> [Exercise]: Turn the lines below into a numbered list, leaving out any blank lines.

+-------+

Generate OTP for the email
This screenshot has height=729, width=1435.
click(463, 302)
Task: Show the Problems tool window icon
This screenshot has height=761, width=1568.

+-------+

> [Task result]:
1. Generate OTP for the email
2. This screenshot has height=729, width=1435.
3. click(463, 302)
4. Task: Show the Problems tool window icon
5. This screenshot has height=761, width=1568.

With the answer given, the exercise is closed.